— What this task involves —
Edit the lines from the one with "This screenshot has height=530, width=980." up to and including the one with "pyautogui.click(x=49, y=240)" so that "Identify the location of" becomes "Find the position of", keeping everything else unchanged.

[Dataset entries]

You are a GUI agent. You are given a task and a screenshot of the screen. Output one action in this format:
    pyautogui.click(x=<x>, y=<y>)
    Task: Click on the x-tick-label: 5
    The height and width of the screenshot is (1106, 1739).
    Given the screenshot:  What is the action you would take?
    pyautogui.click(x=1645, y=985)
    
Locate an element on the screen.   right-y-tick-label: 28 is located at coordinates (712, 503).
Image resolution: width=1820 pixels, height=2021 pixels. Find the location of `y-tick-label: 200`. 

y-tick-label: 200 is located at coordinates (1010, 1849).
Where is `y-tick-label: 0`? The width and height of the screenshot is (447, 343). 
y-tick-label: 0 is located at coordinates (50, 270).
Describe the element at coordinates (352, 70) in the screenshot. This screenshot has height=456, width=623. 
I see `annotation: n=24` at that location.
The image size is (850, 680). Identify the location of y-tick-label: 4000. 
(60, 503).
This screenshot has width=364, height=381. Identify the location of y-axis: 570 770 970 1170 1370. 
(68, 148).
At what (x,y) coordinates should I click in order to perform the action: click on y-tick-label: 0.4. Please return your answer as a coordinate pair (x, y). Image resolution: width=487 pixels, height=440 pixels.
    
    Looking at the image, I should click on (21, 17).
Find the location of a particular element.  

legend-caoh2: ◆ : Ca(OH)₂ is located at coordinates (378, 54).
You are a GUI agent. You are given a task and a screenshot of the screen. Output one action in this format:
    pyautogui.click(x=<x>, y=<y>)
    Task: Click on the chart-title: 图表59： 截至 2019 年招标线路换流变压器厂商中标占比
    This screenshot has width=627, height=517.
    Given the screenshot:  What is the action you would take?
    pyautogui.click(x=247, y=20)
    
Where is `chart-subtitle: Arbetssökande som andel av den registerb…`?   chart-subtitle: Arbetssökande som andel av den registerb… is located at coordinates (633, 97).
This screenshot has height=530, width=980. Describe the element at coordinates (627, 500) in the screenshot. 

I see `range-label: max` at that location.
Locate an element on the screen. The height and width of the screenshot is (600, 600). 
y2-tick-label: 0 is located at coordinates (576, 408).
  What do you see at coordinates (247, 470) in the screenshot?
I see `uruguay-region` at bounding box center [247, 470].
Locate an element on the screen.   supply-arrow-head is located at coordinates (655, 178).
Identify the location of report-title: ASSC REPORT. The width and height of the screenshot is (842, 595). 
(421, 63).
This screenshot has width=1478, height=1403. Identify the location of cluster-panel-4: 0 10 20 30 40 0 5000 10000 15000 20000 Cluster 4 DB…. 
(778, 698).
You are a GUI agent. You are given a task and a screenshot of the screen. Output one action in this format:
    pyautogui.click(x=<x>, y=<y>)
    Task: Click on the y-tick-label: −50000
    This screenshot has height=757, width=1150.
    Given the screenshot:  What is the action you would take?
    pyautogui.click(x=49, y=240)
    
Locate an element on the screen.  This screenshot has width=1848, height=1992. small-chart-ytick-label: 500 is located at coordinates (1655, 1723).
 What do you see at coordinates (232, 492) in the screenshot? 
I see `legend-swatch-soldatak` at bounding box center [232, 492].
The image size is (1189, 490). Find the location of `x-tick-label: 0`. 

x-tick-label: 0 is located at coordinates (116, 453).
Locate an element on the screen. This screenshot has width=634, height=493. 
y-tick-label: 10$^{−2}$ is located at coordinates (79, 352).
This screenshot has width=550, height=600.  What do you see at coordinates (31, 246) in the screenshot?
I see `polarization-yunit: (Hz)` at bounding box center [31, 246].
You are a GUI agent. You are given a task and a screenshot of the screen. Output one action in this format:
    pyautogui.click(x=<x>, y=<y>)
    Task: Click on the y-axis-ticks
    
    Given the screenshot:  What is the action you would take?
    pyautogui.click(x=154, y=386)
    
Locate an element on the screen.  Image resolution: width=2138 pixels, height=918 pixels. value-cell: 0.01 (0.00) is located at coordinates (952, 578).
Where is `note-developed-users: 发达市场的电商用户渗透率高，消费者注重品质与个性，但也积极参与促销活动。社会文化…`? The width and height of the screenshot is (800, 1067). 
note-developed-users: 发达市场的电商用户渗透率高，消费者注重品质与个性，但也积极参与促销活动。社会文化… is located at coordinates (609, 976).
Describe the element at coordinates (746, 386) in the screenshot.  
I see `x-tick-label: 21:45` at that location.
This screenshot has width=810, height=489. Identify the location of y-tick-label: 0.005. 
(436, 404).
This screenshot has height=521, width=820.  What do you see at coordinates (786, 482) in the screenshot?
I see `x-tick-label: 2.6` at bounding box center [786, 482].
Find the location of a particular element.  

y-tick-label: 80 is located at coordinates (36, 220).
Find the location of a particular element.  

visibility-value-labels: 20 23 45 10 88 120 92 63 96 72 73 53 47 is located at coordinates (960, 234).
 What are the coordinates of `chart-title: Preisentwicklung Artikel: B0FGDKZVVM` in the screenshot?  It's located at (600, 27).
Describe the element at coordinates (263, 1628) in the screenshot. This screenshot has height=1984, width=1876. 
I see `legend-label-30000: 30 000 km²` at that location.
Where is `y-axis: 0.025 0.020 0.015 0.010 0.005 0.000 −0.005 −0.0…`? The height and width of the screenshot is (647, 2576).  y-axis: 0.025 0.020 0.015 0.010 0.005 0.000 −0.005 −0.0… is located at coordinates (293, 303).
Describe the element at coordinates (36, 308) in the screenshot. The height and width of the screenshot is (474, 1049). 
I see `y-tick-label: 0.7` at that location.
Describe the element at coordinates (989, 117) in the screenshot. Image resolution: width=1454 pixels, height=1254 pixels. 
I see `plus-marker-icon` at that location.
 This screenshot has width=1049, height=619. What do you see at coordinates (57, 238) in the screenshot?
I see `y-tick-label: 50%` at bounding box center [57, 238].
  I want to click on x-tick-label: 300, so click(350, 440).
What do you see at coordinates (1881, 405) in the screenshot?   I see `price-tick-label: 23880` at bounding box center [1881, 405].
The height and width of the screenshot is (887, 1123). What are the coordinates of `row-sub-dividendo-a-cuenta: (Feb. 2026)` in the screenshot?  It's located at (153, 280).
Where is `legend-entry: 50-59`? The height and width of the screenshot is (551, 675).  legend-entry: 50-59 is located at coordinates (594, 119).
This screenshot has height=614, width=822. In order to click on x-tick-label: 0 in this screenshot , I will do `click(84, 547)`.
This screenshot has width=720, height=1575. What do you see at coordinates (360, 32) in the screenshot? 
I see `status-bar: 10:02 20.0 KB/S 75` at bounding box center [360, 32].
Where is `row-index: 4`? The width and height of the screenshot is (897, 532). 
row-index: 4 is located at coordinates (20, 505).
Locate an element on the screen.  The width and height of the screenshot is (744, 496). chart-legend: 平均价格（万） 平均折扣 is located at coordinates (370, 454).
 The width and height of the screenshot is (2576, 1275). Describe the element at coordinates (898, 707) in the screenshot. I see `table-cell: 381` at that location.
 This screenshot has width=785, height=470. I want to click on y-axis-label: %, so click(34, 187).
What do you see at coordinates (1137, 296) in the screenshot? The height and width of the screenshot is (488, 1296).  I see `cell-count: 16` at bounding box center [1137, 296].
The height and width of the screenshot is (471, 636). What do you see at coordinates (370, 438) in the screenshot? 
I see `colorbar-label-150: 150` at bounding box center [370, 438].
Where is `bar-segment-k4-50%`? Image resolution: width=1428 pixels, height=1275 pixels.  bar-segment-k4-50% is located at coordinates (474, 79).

— Exercise solution —
This screenshot has height=530, width=980. Describe the element at coordinates (627, 500) in the screenshot. 

I see `range-label: max` at that location.
Locate an element on the screen. The height and width of the screenshot is (600, 600). 
y2-tick-label: 0 is located at coordinates (576, 408).
  What do you see at coordinates (247, 470) in the screenshot?
I see `uruguay-region` at bounding box center [247, 470].
Locate an element on the screen.   supply-arrow-head is located at coordinates (655, 178).
Find the position of report-title: ASSC REPORT. The width and height of the screenshot is (842, 595). 
(421, 63).
This screenshot has width=1478, height=1403. Find the position of cluster-panel-4: 0 10 20 30 40 0 5000 10000 15000 20000 Cluster 4 DB…. 
(778, 698).
You are a GUI agent. You are given a task and a screenshot of the screen. Output one action in this format:
    pyautogui.click(x=<x>, y=<y>)
    Task: Click on the y-tick-label: −50000
    This screenshot has height=757, width=1150.
    Given the screenshot:  What is the action you would take?
    pyautogui.click(x=49, y=240)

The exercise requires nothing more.